Use Lucene's QueryBuilder for building full-text queries
FuzzyQuery was a mistake; it uses edit distance to find terms in the
index close to the provided search term. This produces bizarre results
for queries like "message:1234".
Instead, use Lucene's QueryBuilder with an analyzer to convert a
full-text search word/phrase into a phrase query.
Add some tests for full-text matching behavior on numbers, which
should hopefully not be too dependent on specific Lucene behavior.

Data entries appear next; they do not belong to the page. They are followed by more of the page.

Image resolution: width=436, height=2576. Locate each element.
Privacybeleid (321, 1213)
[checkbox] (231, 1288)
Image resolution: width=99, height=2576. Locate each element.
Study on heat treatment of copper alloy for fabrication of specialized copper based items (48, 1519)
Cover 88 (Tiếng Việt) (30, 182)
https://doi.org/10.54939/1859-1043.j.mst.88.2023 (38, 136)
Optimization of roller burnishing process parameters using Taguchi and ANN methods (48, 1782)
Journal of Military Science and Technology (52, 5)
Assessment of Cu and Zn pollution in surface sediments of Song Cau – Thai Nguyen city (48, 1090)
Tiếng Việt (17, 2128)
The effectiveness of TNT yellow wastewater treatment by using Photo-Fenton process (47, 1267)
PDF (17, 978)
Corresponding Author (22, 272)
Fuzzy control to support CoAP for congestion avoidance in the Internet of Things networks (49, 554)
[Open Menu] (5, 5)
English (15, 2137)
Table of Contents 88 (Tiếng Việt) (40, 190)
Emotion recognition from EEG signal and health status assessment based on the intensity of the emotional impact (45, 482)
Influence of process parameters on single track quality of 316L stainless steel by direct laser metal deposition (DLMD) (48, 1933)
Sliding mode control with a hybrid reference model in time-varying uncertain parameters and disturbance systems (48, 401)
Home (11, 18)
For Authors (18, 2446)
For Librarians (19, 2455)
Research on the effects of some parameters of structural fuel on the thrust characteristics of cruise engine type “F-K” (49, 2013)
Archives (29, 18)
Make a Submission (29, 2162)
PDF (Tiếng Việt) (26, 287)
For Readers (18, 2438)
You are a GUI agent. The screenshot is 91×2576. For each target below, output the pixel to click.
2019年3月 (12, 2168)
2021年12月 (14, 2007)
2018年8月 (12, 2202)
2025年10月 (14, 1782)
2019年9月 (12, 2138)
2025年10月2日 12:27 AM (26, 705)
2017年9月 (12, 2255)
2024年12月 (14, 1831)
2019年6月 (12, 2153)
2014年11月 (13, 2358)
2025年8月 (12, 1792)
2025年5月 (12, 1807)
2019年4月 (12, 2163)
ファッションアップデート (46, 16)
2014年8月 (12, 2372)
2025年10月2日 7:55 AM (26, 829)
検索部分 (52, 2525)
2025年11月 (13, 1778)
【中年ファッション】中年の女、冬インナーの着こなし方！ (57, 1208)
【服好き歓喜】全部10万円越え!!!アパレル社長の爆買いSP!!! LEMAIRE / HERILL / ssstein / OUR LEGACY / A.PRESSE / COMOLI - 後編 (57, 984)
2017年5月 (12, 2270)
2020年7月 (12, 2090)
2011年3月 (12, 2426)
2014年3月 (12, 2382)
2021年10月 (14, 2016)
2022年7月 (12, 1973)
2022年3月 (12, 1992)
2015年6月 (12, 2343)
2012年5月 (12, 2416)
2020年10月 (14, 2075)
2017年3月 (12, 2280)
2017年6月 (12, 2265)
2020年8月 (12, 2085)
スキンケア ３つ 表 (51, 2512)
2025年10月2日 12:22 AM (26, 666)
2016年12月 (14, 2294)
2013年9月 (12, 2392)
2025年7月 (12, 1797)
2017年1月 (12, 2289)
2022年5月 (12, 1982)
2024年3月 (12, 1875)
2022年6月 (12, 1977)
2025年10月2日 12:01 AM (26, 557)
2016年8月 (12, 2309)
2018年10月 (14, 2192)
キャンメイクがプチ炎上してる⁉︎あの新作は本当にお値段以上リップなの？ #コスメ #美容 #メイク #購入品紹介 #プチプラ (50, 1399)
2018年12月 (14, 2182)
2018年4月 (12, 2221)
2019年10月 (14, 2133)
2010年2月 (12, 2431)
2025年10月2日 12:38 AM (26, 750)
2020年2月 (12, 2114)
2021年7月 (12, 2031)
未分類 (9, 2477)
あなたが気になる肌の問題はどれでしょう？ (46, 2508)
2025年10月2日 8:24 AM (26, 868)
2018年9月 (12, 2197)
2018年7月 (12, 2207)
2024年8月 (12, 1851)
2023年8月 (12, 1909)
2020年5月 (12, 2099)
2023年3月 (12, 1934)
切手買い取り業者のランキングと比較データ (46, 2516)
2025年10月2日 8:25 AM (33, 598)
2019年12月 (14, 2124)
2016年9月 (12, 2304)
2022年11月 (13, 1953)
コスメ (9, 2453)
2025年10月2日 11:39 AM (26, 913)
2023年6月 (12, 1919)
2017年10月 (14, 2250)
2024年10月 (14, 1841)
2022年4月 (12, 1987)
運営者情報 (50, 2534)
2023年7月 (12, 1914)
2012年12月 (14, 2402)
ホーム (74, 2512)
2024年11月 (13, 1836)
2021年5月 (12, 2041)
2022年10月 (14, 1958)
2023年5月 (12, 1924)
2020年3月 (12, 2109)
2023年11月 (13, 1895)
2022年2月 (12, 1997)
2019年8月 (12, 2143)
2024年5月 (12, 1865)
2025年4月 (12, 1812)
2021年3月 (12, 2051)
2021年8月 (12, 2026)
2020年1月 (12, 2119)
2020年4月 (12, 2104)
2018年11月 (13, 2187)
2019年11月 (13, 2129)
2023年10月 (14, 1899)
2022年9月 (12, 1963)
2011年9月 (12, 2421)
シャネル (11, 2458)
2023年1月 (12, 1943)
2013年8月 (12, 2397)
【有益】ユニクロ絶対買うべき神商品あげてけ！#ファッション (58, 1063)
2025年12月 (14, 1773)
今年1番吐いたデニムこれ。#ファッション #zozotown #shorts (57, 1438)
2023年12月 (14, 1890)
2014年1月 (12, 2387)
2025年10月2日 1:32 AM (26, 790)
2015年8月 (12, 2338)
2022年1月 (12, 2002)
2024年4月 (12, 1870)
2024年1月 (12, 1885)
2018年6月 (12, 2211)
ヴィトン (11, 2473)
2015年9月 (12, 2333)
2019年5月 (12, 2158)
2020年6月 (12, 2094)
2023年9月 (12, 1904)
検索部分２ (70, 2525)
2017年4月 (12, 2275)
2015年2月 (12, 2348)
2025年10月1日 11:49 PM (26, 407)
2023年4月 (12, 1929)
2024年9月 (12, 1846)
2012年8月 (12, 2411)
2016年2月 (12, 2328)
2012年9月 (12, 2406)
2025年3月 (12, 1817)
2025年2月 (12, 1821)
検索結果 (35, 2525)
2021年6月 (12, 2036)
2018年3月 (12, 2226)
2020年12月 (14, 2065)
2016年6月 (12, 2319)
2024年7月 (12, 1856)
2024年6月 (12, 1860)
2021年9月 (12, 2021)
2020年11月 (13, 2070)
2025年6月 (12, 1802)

Coincidentally, a copy-paste error in the byMessageExact test
prevented this poor behavior from showing up in tests sooner.
Change-Id: I384f74f1455d0433433a27f880204ac8ecbf93da
diff --git a/gerrit-solr/BUCK b/gerrit-solr/BUCK
index c072830..ec3c728 100644
--- a/gerrit-solr/BUCK
+++ b/gerrit-solr/BUCK
@@ -12,6 +12,7 @@
'//lib/guice:guice',
'//lib/jgit:jgit',
'//lib/log:api',
+ '//lib/lucene:analyzers-common',
'//lib/lucene:core',
'//lib/solr:solrj',
],
diff --git a/gerrit-solr/src/main/java/com/google/gerrit/solr/SolrChangeIndex.java b/gerrit-solr/src/main/java/com/google/gerrit/solr/SolrChangeIndex.java
index 73dc07e..7101a4d 100644
--- a/gerrit-solr/src/main/java/com/google/gerrit/solr/SolrChangeIndex.java
+++ b/gerrit-solr/src/main/java/com/google/gerrit/solr/SolrChangeIndex.java
@@ -45,7 +45,10 @@
import com.google.gwtorm.server.ResultSet;
import com.google.inject.Provider;
+import org.apache.lucene.analysis.standard.StandardAnalyzer;
+import org.apache.lucene.analysis.util.CharArraySet;
import org.apache.lucene.search.Query;
+import org.apache.lucene.util.Version;
import org.apache.solr.client.solrj.SolrQuery;
import org.apache.solr.client.solrj.SolrServer;
import org.apache.solr.client.solrj.SolrServerException;
@@ -79,6 +82,7 @@
private final CloudSolrServer openIndex;
private final CloudSolrServer closedIndex;
private final Schema<ChangeData> schema;
+ private final QueryBuilder queryBuilder;
SolrChangeIndex(
@GerritServerConfig Config cfg,
@@ -101,6 +105,14 @@
throw new IllegalStateException("index.solr.url must be supplied");
}
+ // Version is only used to determine the list of stop words used by the
+ // analyzer, so use the latest version rather than trying to match the Solr
+ // server version.
+ @SuppressWarnings("deprecation")
+ Version v = Version.LUCENE_CURRENT;
+ queryBuilder = new QueryBuilder(
+ schema, new StandardAnalyzer(v, CharArraySet.EMPTY_SET));
+
base = Strings.nullToEmpty(base);
openIndex = new CloudSolrServer(url);
openIndex.setDefaultCollection(base + CHANGES_OPEN);
@@ -208,7 +220,7 @@
if (!Sets.intersection(statuses, CLOSED_STATUSES).isEmpty()) {
indexes.add(closedIndex);
}
- return new QuerySource(indexes, QueryBuilder.toQuery(schema, p), limit,
+ return new QuerySource(indexes, queryBuilder.toQuery(p), limit,
ChangeQueryBuilder.hasNonTrivialSortKeyAfter(schema, p));
}